## Exercise prompt
Gather every line of the data below that contains the string "resolution". Case matters, so a line counts only if its capitalization matches.

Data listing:
-=-=-
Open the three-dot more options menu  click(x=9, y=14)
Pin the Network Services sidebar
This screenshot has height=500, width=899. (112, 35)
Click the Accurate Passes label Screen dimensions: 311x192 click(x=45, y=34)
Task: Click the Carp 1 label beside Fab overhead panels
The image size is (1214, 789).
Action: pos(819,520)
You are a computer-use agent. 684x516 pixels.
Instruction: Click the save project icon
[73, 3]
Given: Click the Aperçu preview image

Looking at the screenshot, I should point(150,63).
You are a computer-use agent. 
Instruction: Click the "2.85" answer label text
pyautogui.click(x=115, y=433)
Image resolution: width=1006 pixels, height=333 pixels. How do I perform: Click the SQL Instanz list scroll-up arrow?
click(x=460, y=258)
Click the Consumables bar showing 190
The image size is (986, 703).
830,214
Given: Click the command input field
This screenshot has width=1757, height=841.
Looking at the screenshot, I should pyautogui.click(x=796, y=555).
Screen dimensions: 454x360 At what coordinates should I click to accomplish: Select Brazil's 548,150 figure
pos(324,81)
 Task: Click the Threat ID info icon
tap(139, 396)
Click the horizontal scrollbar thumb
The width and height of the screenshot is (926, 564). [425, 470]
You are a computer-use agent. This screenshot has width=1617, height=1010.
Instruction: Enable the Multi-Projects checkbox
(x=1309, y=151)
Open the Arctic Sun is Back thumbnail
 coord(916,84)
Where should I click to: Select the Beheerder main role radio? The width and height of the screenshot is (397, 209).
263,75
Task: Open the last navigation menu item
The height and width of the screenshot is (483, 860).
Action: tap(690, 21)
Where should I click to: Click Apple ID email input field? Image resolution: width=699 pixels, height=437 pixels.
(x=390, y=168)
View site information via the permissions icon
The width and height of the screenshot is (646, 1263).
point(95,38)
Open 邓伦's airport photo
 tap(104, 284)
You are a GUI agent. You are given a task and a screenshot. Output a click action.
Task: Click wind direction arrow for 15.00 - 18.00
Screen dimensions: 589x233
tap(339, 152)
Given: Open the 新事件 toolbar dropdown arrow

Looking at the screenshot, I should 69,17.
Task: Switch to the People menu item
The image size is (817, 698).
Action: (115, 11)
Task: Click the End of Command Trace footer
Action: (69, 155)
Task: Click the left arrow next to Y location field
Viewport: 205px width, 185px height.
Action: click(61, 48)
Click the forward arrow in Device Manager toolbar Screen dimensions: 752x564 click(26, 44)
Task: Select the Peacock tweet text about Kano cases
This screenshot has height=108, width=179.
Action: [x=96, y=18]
-=-=-
## Task solution
Image resolution: width=1006 pixels, height=333 pixels. How do I perform: Click the SQL Instanz list scroll-up arrow?
Where should I click to: Click Apple ID email input field? Image resolution: width=699 pixels, height=437 pixels.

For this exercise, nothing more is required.